Frequently Asked Questions (FAQs) About Reverse Mortgages
Your questions are welcome — and Wendy is here to help with clarity and aloha.
When you’re first learning about reverse mortgages, it’s completely natural to have questions. This is a big decision, and understanding the facts is the best way to feel confident. Below are the most common questions we hear from clients and families across Hawai‘i — along with clear, simple answers.
And remember: Wendy is always just a phone call away if you'd like help understanding how these options apply to your situation.
Q: Will I still own my home with a reverse mortgage?
A: Yes. You remain the legal owner of the home, just like with any traditional mortgage. As long as you live in the home as your primary residence, pay property taxes, maintain homeowner’s insurance, and take care of the property, you can stay in your home for as long as it remains your primary residence.
Q: How do I receive the money?
You can choose the option that best fits your lifestyle:
- Lump sum for large expenses
- Monthly payments to supplement income
- A line of credit that grows over time
- A combination of any of the above
Q: What happens if I move, sell my home, or pass away?
When you permanently move out, sell the home, or pass away, the loan becomes due.
Your heirs can:
- Sell the home to repay the reverse mortgage and keep any remaining equity
- Refinance the loan to keep the property
- Walk away if the home value is less than the loan balance (no penalty)
Q: Will my children or heirs be responsible for the loan?
No. Reverse mortgages are non-recourse loans. You or your heirs will never owe more than the home is worth.
Q: Can I get a reverse mortgage if I have a regular mortgage?
Yes. Many homeowners use a reverse mortgage to:
- Pay off their existing mortgage
- Eliminate monthly mortgage payments
- Free up additional cash flow for retirement
Q: What if my home value drops in the future?
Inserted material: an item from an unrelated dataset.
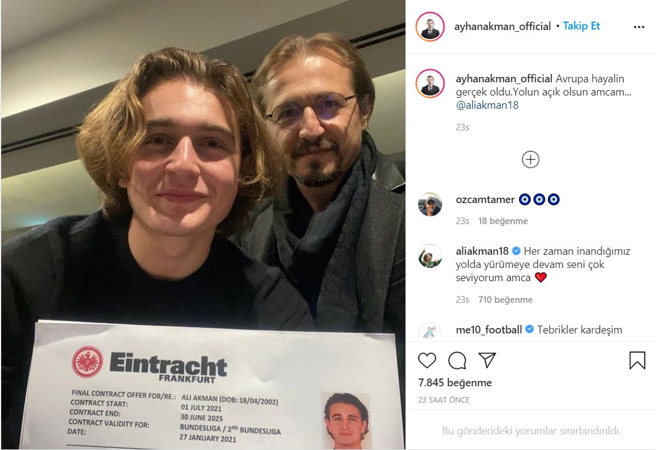Open ayhanakman_official profile avatar in header
This screenshot has height=450, width=656.
430,27
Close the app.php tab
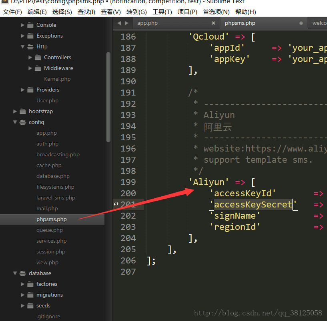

You’re protected. If the home sells for less than the loan balance, FHA insurance covers the difference — not you or your family.
Q: Can I use the money for anything I want?
Yes! Funds are flexible and can be used for:
- Everyday expenses
- Medical care or in-home support
- Home improvements
- Travel or hobbies
- Helping family
- Emergency needs
It’s your equity — you choose how to use it.
Q: What if my spouse isn’t on the loan?
Eligible non-borrowing spouses may continue living in the home after the borrower passes away, as long as they meet ongoing loan requirements.
Q: Do I need perfect credit or high income to qualify?
No. Qualification is different from a traditional mortgage. The lender mainly checks that you can keep up with taxes, insurance, and maintenance — not your credit score or income level.
Q: Will I lose my Social Security or Medicare benefits?
No. Reverse mortgage proceeds do not affect Social Security or Medicare. (They may affect needs-based programs like Medicaid, so we can help you plan carefully if that applies.)
Q: Will I have to pay taxes on the money I receive?
Reverse mortgage proceeds are generally
not taxable because they are loan advances, not income.*
(*Always consult with a tax professional.)
Q: Can I get a reverse mortgage on a condo?
Yes, as long as the condo is FHA-approved (for HECM) or meets the guidelines of the private lender (for Jumbo products). We can help you determine eligibility.
Common Reverse Mortgage
Myths
Myth: “The bank will take my home.”
Truth: You retain full ownership. A reverse mortgage is simply a loan secured by your property — not a transfer of ownership.
Myth: “I could lose my home.”
Truth: You may stay in the home for life as long as you meet obligations including property taxes, insurance, and maintenance.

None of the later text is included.